You can think of an Othermill as the opposite of a 3-D printer. Instead of building up objects from raw materials, Othermills create objects by cutting away a larger block of material into something smaller. They’re like tiny robotic sculptors, similar to the artists who chisel away at a big block of marble until it becomes a work of art.
Like home 3-D printers, however, Othermills are made to fit on a tabletop. And they’ve gone on sale this week, so just as with 3-D printers, you can now buy one.
One Othermill machine costs $2,200. It carves materials that are softer than its cutting instruments, including certain woods and plastics, printed circuit boards, and certain metals like brass, copper, and aluminum. The machine has a precision of one one-thousandth of an inch (about 0.02 millimeters) and works faster than 3-D printers do. Users load programs into the Othermill in popular file formats, which are listed on the Othermill website.
What can you make with all that? In a press release, Othermill’s manufacturer, a San Francisco-based startup called Other Machine Co., talks about letting small businesses prototype electronics quickly. Meanwhile, Other Machine Co.’s Instructables profile has some more whimsical suggestions. There’s a Halloween stamp kit, a tiny synth that makes eight-bit music, and a light-up necklace cut from circuit boards. You could potentially incorporate all of these at once into your Halloween costume.
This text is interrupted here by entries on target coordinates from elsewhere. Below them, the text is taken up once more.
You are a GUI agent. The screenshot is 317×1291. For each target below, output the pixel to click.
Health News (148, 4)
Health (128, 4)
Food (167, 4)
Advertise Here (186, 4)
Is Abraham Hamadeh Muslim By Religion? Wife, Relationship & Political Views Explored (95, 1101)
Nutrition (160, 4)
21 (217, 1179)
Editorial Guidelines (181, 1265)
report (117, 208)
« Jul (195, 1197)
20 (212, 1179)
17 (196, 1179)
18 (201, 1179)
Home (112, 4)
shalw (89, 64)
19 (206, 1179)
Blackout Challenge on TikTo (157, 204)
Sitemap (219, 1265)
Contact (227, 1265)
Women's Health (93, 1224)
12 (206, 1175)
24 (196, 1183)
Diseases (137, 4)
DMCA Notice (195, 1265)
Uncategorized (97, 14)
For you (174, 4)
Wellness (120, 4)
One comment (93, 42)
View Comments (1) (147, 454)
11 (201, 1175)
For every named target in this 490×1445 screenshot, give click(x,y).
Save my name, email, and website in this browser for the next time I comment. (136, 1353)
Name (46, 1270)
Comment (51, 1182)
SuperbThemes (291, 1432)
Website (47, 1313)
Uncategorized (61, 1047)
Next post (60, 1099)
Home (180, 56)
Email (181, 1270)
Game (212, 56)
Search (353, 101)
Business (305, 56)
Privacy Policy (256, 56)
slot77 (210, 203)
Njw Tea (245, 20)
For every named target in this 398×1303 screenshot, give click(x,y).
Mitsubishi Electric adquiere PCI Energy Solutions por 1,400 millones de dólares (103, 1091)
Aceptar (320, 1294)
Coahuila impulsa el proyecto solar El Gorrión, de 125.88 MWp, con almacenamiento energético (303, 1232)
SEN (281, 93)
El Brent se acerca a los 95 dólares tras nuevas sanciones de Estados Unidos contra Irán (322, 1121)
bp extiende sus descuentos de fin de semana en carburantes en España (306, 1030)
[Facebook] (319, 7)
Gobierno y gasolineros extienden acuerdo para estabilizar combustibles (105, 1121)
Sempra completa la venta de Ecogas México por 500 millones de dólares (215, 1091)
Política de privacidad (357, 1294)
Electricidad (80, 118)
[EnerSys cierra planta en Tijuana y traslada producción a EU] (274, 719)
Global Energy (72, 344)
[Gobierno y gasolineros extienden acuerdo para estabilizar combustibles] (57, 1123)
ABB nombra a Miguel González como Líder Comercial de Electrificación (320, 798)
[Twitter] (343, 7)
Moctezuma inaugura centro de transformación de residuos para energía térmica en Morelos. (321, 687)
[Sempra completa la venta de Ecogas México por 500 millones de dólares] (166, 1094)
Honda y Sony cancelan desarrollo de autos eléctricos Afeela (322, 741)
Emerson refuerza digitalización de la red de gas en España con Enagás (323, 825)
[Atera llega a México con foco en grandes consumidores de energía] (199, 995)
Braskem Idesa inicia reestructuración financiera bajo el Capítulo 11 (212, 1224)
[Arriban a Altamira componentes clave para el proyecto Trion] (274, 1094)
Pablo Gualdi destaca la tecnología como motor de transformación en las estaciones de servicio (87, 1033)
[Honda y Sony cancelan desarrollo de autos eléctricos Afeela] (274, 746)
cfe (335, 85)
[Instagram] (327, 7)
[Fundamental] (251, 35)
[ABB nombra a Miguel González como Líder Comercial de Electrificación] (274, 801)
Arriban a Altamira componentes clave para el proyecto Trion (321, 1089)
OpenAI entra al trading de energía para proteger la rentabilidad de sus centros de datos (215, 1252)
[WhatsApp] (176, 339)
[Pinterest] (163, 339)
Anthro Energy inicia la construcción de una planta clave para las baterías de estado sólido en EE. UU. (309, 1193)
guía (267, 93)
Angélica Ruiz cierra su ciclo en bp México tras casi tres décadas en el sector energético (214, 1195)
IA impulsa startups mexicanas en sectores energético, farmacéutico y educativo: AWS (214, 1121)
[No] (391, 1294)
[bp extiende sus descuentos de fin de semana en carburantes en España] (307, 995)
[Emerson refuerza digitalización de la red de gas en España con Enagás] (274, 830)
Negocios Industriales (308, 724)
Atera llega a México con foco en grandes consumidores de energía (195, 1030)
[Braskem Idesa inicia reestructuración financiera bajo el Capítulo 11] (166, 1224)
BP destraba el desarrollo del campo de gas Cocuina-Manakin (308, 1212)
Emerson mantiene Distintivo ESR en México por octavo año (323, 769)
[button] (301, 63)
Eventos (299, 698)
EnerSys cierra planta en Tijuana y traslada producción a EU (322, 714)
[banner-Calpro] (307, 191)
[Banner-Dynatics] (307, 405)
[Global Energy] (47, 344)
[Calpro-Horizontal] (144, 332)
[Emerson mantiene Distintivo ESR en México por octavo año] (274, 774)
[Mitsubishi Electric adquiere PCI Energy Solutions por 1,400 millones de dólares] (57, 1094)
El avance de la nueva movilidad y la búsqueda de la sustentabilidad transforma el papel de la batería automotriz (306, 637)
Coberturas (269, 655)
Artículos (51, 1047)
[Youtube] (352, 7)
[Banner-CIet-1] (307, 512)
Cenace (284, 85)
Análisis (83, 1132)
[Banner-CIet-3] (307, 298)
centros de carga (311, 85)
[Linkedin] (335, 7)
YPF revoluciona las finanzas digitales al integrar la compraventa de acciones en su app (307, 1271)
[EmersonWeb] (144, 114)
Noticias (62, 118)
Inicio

The Othermill isn’t the only tabletop “3-D cutter” you can buy. In March, Make magazine listed a few other options, including both commercially available carving machines and machines that are still Kickstarter projects. Othermill itself began as a Kickstarter project last year and only finished shipping products to its backers last month, the company reports. Now it’s up and manufacturing for all customers.